**Text block:**
Whether you’ve arrived at the end of your first draft as a result of NaNoWriMo, or you’ve been working on your own project, the next stage, chopping and developing and adding, will begin to get your draft novel into shape.
Whatever your genre, rewriting is the part of the process that makes the difference, and will ultimately take you from first draft to published. NaNoWriMo is a great discipline for getting a first draft done – there’s no time to look back so you just keep going to the end. If you’re starting writing now, or in the middle of a first draft, getting it all on the page means that you can find the story – the next stage is working with it and shaping it. A first draft will (should) be horribly rough, there may be gaps where you know something happens but weren’t sure what, where you’ve left a note for yourself and ploughed on (I’ve got ‘add Alex chapter here’, in this one). No first draft will ever meet the public, so this is your ‘me’ draft, the bones of the story.
If you sat down and just started writing at the start of Nano without a clear plan (not everyone is a planner), now’s the time to look back and see what you’ve got. This may mean going over the full manuscript and making notes on what’s actually in each chapter (as opposed to what you think is there) – using post-its or squares of paper will help you lay everything out so you can see where new chapters need adding, or some may need switching around or stitching together. Don’t be frightened of this process, it’s fundemental and it is a lot of work, but it will pay off. Get your scaffolding right and you can build a strong house – if a bit of it is wobbly…well you can imagine what happens later.

**Parts of the exercise:**
**A)** In the piece on revising a first draft, what does the writer recommend using to lay out the chapters of the manuscript?
**B)** Using the piece on revising a first draft, decide whether each statement agrees with it. Answer yes or no and quote the words that settle it: (i) The writer says no first draft will ever be seen by the public. (ii) The writer expects a first draft to be polished. (iii) The writer assumes every novelist is a planner.
**C)** Pick up the piece on revising a first draft after its final sentence and keep writing it.

**Entries supplied:**

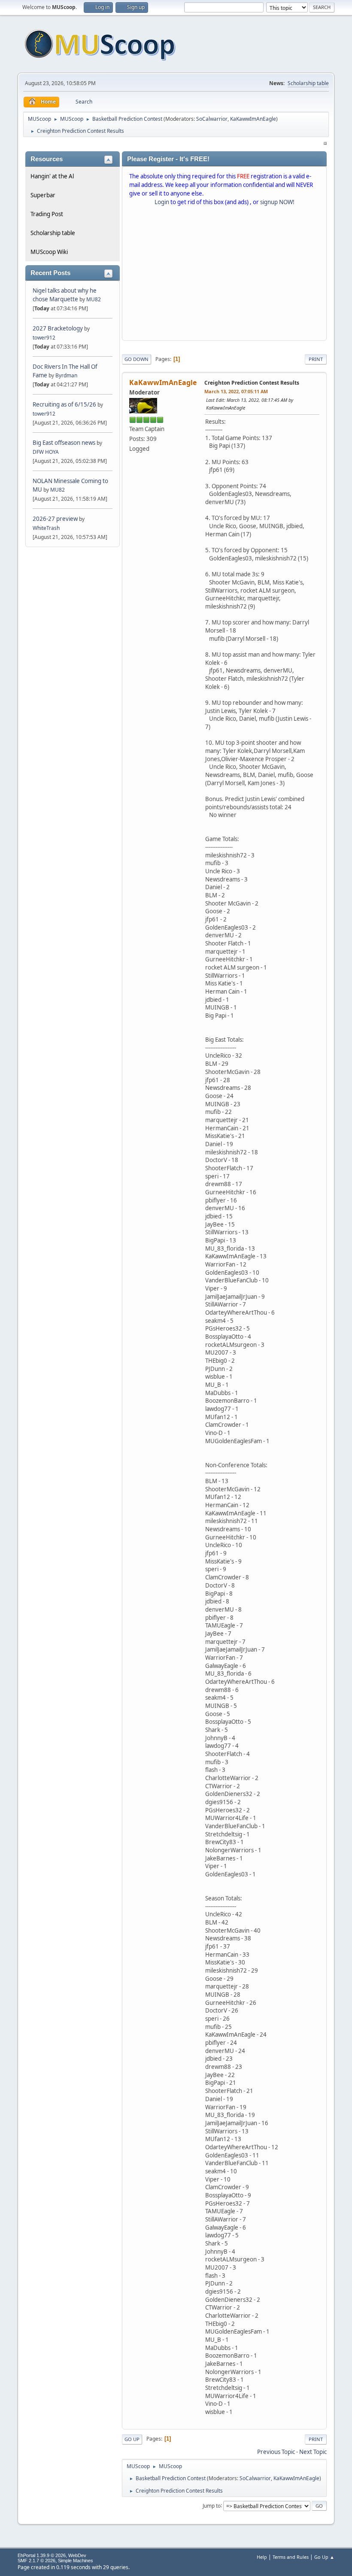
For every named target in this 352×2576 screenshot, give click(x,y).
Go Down (136, 359)
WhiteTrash (46, 528)
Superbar (42, 195)
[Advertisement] (224, 275)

**Exercise answers:**
**A)** Post-its or squares of paper.

**B)**
(i) Yes: "No first draft will ever meet the public"
(ii) No: "A first draft will (should) be horribly rough"
(iii) No: "not everyone is a planner"

**C)**
The revision process is vitally important as every pass enriches the text and adds detail. With Keep Your Eyes on Me in shops now, and The Dark Room out in January, I’ve just finished the first draft of book 6, tentatively entitled Remember My Name. The next step is the second draft, and I think I enjoy this the most – the first draft is always like an uphill sprint, trying to get to the end and find the story – despite the fact that I’m a plotter and I’ve already created a grid of 30 chapters to make sure I’ve actually got a story, the first draft will always take off on its own, and I usually end up with 50+ chapters.
After that first uphill sprint – not unlike a Nano book – in this second draft I get to slow down and wander through the flowers and pick out the weeds. It’s about making the writing better and looking at the story as a whole, seeing how different parts impact other parts and developing the surprises.
I’m at about 93k words at the end of the first draft, and I’m going back over it all from beginning to end for this second draft, reading through the document on the screen and fixing clunky sentences and badly phrased bits. Quite a lot of chapters need the first paragraph deleting or moving somewhere else – it can take me a few sentences to write myself into a chapter if I’m starting a new one on a new writing day, and that shows! By the end of the redrafting process, which will probably involve at least two more passes, I’m aiming to hit 100k.
I’m doing several things as I read through this draft:
The good news is that I’m spotting new twists as I read through this draft – in the next draft I’ll find ways to develop/foreshadow those with the odd line to make them work better.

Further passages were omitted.